Ebenfalls unklar ist, ob im Rahmen des Vergabeverfahrens tatsächlich gemäß aktuellem Standard der Barrierefreiheit anzubieten war. Im Gegensatz zu früheren Beschaffungen fehlte dieses Mal die Einbindung der Interessenvertretungen von Menschen mit Behinderungen, so konnte BIZEPS diesmal vor dem Erstellen eines Lasterhaftes keinen Input geben, obwohl dies in der Vergangenheit üblich war.
Es ist daher dringend notwendig, dass möglichst schnell alle Fakten auf den Tisch gelegt werden.
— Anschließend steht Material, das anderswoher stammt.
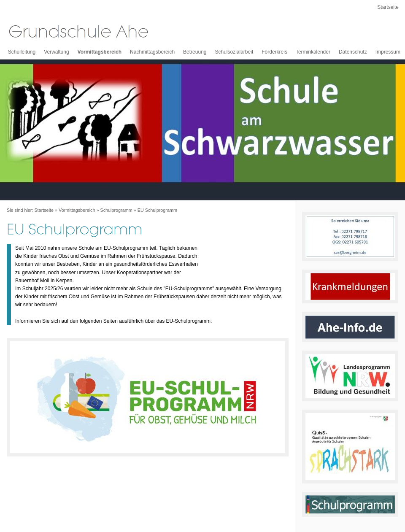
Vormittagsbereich (100, 52)
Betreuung (194, 52)
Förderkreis (274, 52)
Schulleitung (22, 52)
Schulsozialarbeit (234, 52)
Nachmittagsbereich (152, 52)
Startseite (388, 7)
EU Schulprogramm (157, 210)
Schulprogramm (116, 210)
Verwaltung (56, 52)
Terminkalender (313, 52)
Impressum (388, 52)
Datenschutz (353, 52)
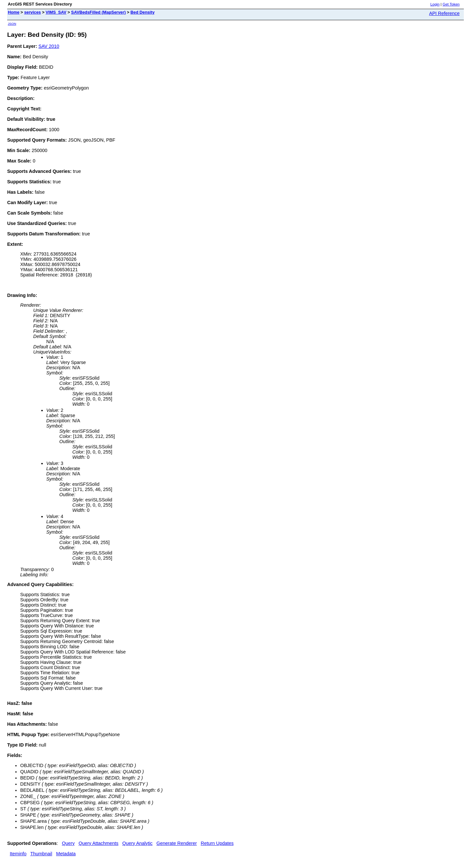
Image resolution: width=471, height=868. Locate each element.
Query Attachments (98, 843)
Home (13, 12)
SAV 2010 (49, 46)
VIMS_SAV (56, 12)
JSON (12, 24)
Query (68, 843)
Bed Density (143, 12)
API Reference (444, 13)
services (32, 12)
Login (435, 4)
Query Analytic (138, 843)
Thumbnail (41, 854)
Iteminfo (18, 854)
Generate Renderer (177, 843)
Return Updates (217, 843)
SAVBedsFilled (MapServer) (98, 12)
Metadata (66, 854)
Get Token (451, 4)
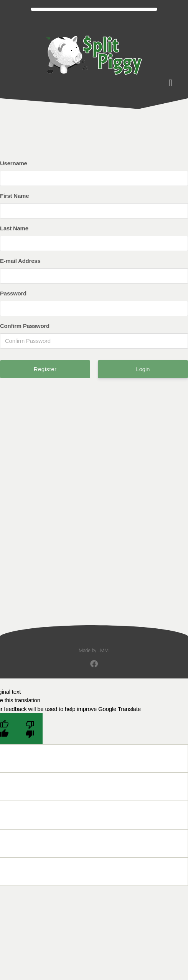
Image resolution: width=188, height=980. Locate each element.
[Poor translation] (30, 729)
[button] (170, 83)
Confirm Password (25, 326)
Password (13, 293)
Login (143, 369)
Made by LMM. (94, 650)
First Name (14, 196)
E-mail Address (20, 261)
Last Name (14, 228)
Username (13, 163)
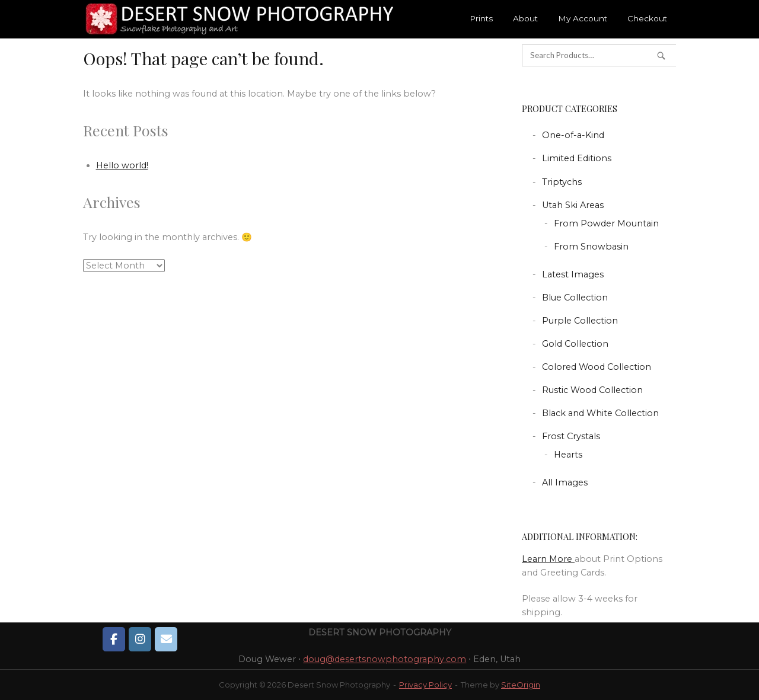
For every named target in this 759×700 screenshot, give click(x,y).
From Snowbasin (591, 247)
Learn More (548, 559)
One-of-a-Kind (573, 135)
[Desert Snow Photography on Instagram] (140, 639)
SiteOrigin (521, 685)
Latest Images (573, 274)
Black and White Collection (600, 413)
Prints (481, 18)
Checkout (647, 18)
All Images (565, 482)
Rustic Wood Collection (592, 390)
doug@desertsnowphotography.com (384, 659)
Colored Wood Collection (597, 367)
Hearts (568, 455)
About (525, 18)
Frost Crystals (571, 436)
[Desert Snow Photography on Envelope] (166, 639)
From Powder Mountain (606, 223)
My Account (582, 18)
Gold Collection (575, 344)
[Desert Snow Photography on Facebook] (114, 639)
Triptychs (562, 182)
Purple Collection (580, 321)
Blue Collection (575, 298)
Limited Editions (576, 158)
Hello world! (122, 165)
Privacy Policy (425, 685)
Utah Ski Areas (573, 205)
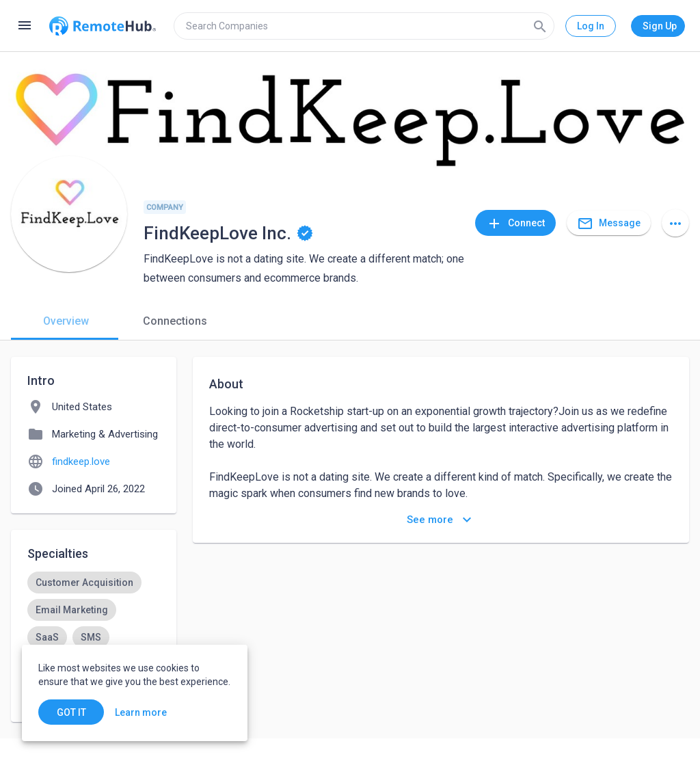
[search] (364, 26)
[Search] (540, 26)
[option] (84, 583)
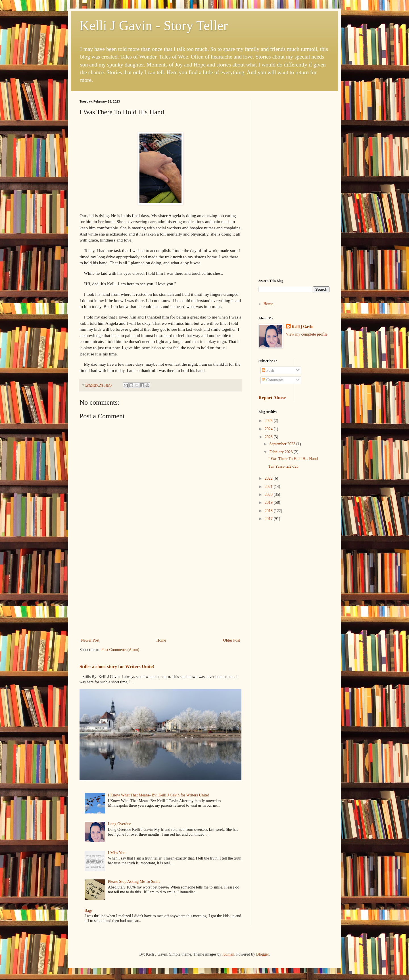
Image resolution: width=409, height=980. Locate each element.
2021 (269, 487)
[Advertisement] (160, 590)
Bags (89, 910)
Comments (273, 380)
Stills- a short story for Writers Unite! (117, 667)
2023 (269, 437)
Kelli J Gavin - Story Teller (154, 25)
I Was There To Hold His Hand (293, 458)
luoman (228, 954)
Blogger (262, 954)
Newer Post (90, 640)
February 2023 (281, 452)
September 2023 (282, 444)
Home (161, 640)
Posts (268, 370)
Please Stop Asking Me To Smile (134, 881)
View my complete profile (307, 334)
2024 (269, 429)
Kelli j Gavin (303, 326)
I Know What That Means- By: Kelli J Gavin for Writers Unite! (159, 795)
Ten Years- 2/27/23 (283, 466)
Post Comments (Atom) (120, 649)
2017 (269, 519)
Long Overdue (119, 824)
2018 (269, 511)
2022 (269, 478)
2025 (269, 420)
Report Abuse (272, 398)
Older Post (231, 640)
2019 (269, 502)
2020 (269, 495)
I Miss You (117, 853)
Bombardier: „Wir erfüllen die Kriterien zu 100 %“
Seitens Bombardier versteht man den Vorwurf nicht. „Noch nie zuvor hatten Rollstuhlfahrer so viel Platz im Einstiegsbereich“, gibt Karin Schwarz (Pressesprecherin Bombardier Österreich) auf BIZEPS-INFO Nachfrage bekannt und hält fest: „Wir erfüllen die Kriterien zu 100 %.“
Aufgrund des nun laufenden Verfahren möchte man aber keine Details zur Barrierefreiheit veröffentlicht wissen, führt die Pressesprecherin weiter aus.
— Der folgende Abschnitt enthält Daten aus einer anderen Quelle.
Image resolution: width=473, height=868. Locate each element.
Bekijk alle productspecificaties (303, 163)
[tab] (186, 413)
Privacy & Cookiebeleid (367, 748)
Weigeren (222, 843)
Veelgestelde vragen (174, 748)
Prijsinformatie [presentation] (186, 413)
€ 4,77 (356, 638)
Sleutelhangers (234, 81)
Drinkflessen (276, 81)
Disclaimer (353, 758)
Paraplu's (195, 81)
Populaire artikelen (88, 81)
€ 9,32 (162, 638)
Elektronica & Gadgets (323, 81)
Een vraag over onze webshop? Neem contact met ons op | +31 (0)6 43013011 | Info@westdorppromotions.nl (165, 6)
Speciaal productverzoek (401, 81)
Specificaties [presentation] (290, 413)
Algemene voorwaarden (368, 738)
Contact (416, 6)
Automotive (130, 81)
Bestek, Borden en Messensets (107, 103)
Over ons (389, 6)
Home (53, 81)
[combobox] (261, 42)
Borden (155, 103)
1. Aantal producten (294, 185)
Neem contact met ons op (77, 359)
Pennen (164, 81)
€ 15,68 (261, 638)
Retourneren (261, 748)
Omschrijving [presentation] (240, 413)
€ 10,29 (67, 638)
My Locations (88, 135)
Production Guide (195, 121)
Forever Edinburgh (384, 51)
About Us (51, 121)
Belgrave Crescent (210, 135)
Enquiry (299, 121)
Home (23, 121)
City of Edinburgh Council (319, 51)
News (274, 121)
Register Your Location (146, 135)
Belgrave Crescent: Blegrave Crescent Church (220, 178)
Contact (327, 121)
Wiener Linien: Barrierefreiheit als Teil des Lastenhefts
„Barrierefreiheit ist natürlich eines der wichtigsten Kriterien für die Beschaffung neuer Fahrzeuge bei den Wiener Linien. Selbstverständlich war eine barrierefreie Ausstattung daher auch Teil des Lastenhefts für die neue Straßenbahn“, so Dominik Gries, stv. Leiter Kommunikation der Wiener Linien GmbH und Co KG, gegenüber BIZEPS-INFO und er nennt ein Detail: „So sind auch zwei Rollstuhlstellplätze in der neuen Bim vorgesehen, also doppelt so viele wie bisher.“
Wie geht es weiter: „Auch ist vorgesehen, die entsprechenden Organisationen von Menschen mit Behinderungen für die Feinplanung einzubinden, wie üblich“, so der Wiener Linien Sprecher.
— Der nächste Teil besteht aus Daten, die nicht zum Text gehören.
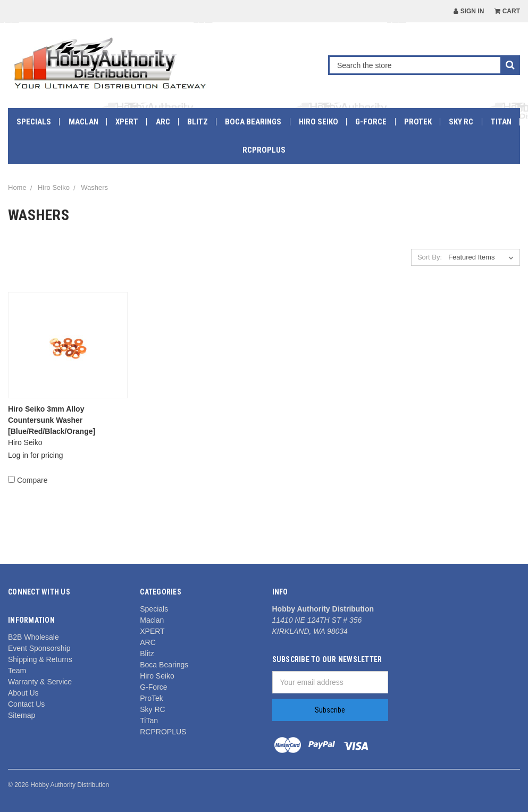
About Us (23, 693)
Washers (94, 187)
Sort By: (430, 257)
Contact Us (26, 704)
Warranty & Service (40, 682)
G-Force (371, 122)
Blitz (197, 122)
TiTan (501, 122)
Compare (28, 480)
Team (17, 671)
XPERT (127, 122)
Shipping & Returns (40, 659)
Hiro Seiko (319, 122)
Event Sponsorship (39, 648)
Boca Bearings (253, 122)
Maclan (83, 122)
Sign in (468, 11)
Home (17, 187)
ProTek (418, 122)
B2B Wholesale (33, 637)
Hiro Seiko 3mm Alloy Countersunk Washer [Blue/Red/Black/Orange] (52, 420)
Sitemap (21, 715)
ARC (163, 122)
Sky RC (461, 122)
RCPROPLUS (264, 150)
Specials (33, 122)
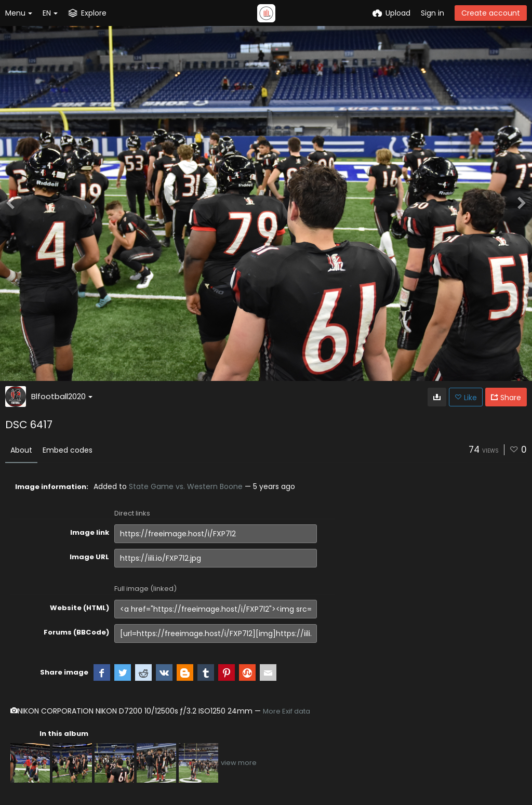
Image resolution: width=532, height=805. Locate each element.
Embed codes (68, 450)
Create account (490, 13)
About (21, 450)
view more (238, 762)
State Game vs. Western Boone (185, 486)
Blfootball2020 (62, 396)
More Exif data (286, 711)
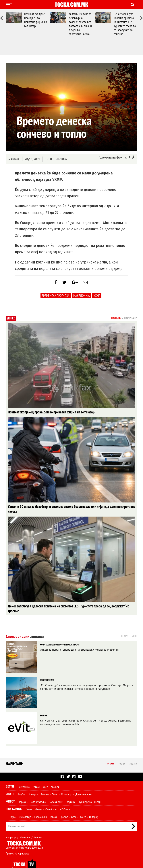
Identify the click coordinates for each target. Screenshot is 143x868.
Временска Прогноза (56, 297)
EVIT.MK (44, 707)
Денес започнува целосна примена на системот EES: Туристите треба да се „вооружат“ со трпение (124, 24)
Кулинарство (85, 793)
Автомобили (40, 808)
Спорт (10, 785)
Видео (83, 808)
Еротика (64, 808)
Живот (10, 793)
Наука (12, 808)
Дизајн (98, 793)
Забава (53, 808)
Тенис (55, 785)
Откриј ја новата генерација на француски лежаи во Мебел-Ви (80, 641)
Bei Ausschreibungen dieser Größenordnung geht es um sehr viel Geld. Das Auftragsvolumen beträgt 562 Millionen Euro für 156 neue Flexity-Straßenbahnen, hielten die Wiener Linien am 1. Dezember 2014 fest.
Zum Vergabeverfahren führt Dominik Gries aus: „Wir haben ein transparentes und mit einer Bewertungsmatrix objektiviertes Verfahren geführt und sind zuversichtlich, dass das Gericht die Vergabe bestätigen wird. Gleichzeitig sind wir uns auch bewusst, dass bei so großen Verfahren der unterlegene Bieter die rechtlichen Möglichkeiten ausschöpfen möchte; das ist in der Branche auch nichts Ungewöhnliches.“
Was bedeutet dies im Detail? „Der Kriterienkatalog, der der Vergabe zu Grunde liegt, steht im Übrigen außer Streit – er ist von beiden Bietern akzeptiert worden. Die Angebote wurden über einen längeren Zeitraum von mehreren internen Experten und einem extern beigezogenen Sachverständigen auf Plausibilität überprüft“, so Gries abschließend.